▸ WHAT YOU HAVE TO DO
Your task is to copy each line in the listing that includes the word "agent".

▸ INPUT DATA
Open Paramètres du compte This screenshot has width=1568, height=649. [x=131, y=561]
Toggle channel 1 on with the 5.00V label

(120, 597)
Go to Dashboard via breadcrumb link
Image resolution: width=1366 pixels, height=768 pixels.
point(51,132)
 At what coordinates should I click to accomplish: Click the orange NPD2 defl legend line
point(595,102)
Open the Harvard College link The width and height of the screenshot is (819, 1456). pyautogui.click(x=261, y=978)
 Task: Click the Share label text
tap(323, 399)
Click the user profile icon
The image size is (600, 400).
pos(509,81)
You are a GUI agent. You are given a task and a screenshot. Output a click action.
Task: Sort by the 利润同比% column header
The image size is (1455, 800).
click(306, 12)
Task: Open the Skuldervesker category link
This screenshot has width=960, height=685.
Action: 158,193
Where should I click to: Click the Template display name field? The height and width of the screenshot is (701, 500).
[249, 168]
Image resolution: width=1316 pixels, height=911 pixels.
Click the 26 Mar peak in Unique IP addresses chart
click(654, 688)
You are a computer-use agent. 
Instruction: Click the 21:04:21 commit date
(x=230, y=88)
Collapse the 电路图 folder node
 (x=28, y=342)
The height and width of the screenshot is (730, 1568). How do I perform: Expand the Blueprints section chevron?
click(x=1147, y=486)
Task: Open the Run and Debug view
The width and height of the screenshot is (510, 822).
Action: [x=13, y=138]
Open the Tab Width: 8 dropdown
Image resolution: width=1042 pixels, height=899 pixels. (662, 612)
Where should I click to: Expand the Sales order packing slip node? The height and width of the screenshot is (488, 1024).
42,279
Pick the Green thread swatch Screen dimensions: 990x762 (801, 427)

▸ YOUR RESPONSE
You are a GUI agent. You are given a task and a screenshot. Output a click action.
You are a computer-use agent. 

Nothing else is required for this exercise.